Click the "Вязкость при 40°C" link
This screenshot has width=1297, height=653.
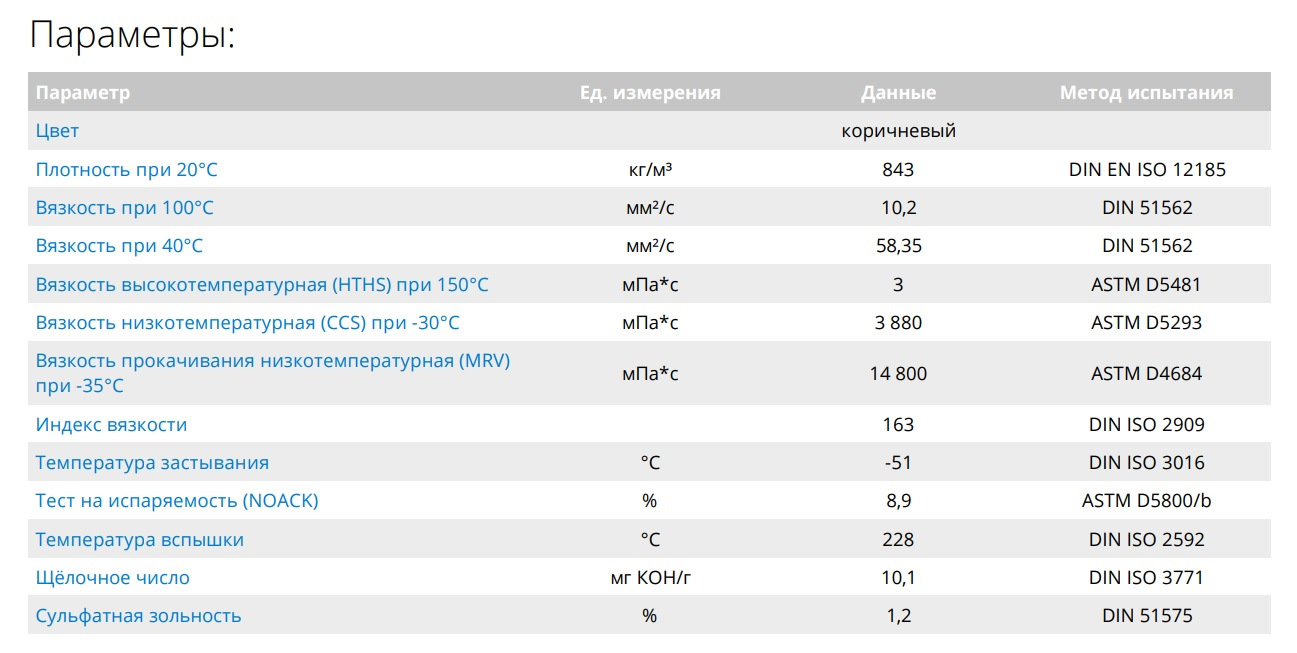tap(119, 246)
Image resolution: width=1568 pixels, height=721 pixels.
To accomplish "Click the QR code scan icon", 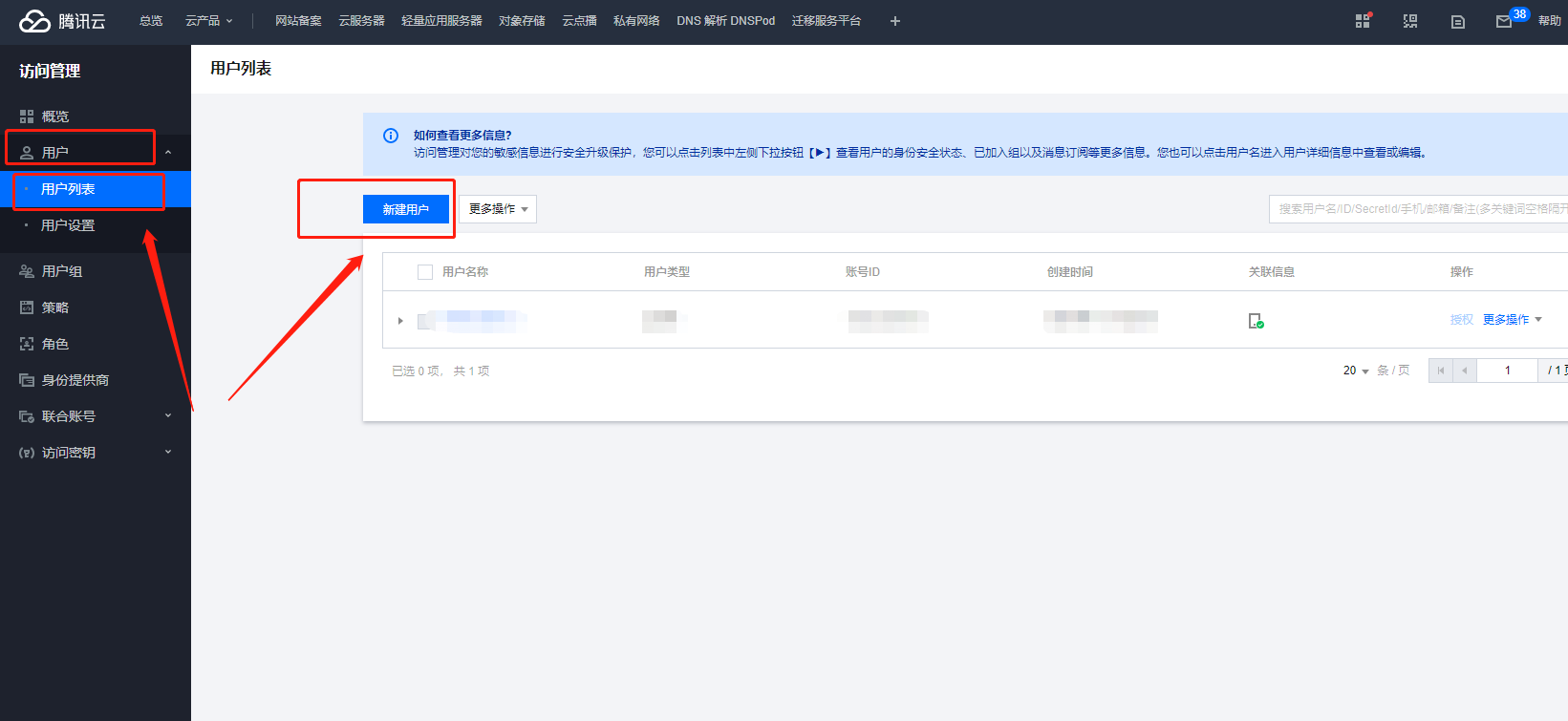I will point(1409,21).
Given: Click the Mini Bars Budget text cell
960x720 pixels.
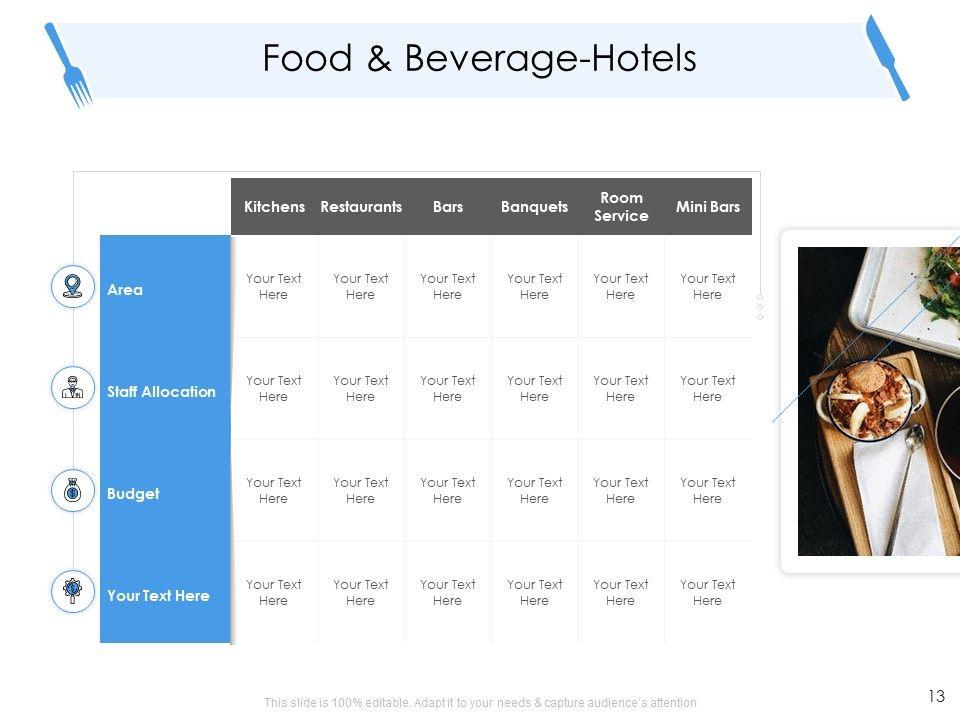Looking at the screenshot, I should 708,491.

Task requirements —
Locate the line containing "Given: Click the Mini Bars Budget text cell" in the records above, then output it and every line after it through the last, excluding pictures.

Result —
Given: Click the Mini Bars Budget text cell
960x720 pixels.
Looking at the screenshot, I should 708,491.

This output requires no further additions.